The effects of Rituximab treatment on EAE were associated with: altered CD4+ T cell distribution in the blood, spleen and lymph nodes; altered T cell recall proliferation; and diminished antigen-elicited production of IL-17. Interestingly, the number of MOG-specific T cells identified by tetramer staining was similar in non-transgenic littermate mice and hCD20Tg mice that were treated with Rituximab at the time of EAE elicitation (Figure 3), although T cell proliferation and IL-17 secretion in response to MOG1–125 was decreased in the hCD20Tg mice compared to non-transgenic littermate mice. In fact, Rituximab treatment failed to suppress MOG-specific DTH responses indicating that B cell depletion did not prevent the priming of an autoimmune T cell response. We therefore conclude that the major effects of Rituximab in this model are not due to a direct depletion of MOG-specific T cells during the priming or effector phase but rather point to B cells being critical for the induction or maintenance of neuroinflammation. These results also support the conclusion that Rituximab may function in a tissue dependent manner, and that it does not cause generalized immune suppression [16]. Clinical observations on the organ-specific adverse events associated with Rituximab support our findings [17].

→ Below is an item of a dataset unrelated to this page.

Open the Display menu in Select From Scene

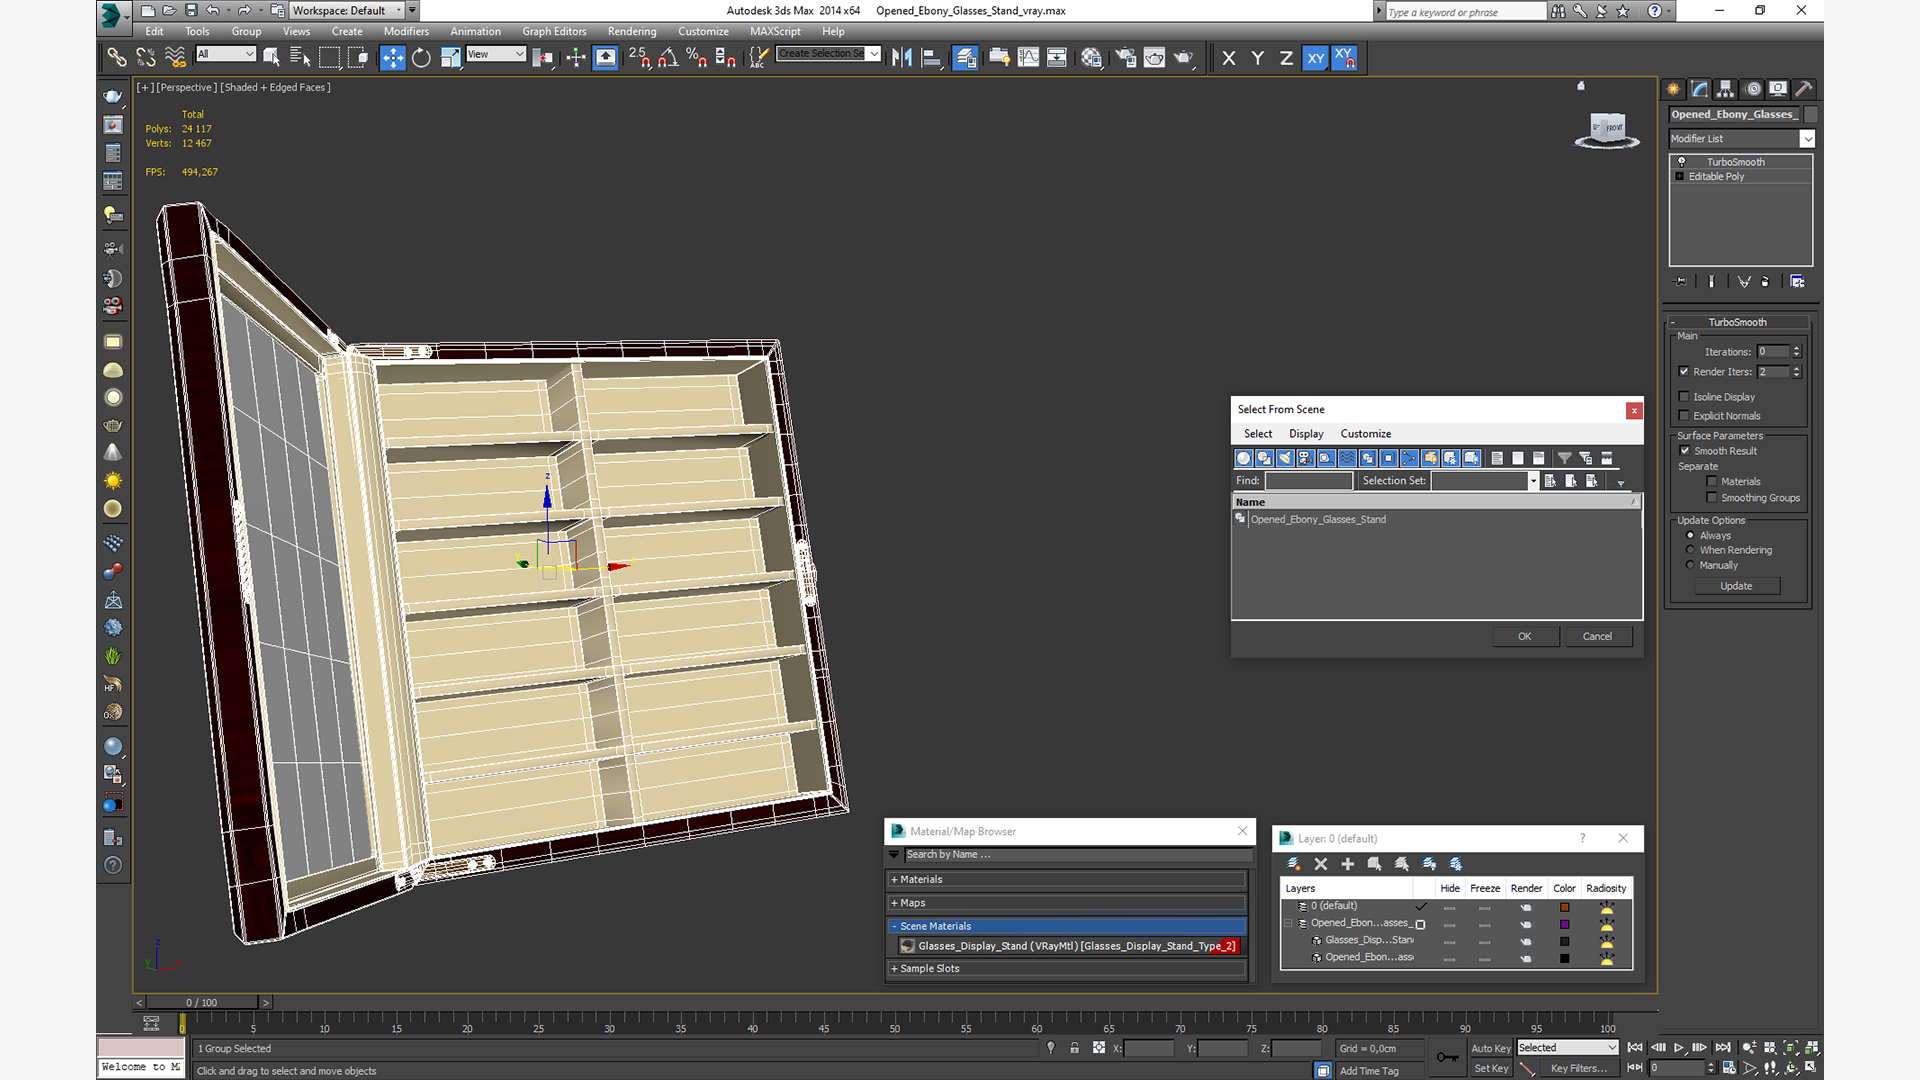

A subset of B cells has been identified in mouse models that can reduce inflammation by producing immunomodulatory cytokines such as IL-10 [18]. Others have further detailed that in peptide-induced EAE models, IL-10 producing B cells could promote remission of EAE [19], [20]. However, our results support a role for B cells in promoting CNS inflammation at the level of maintaining T cell proliferation and Th17 differentiation when EAE is induced with MOG1–125. Indeed, a recent publication by Weber et al demonstrates that B cells from MOG1–125 induced EAE mice activate encephalitogenic T cells in vitro more effectively than B cells from MOG35–55 induced EAE mice [21], and antigen experienced B cells from RRMS patients also induce inflammatory responses by CD4 T cells in a neuro-antigen specific manner [22]. The anti-inflammatory effects of Rituximab may be mediated through the role of B cells as antigen specific APCs to encephalitogenic T cells [22], perhaps through their secretion of IL-6 [23].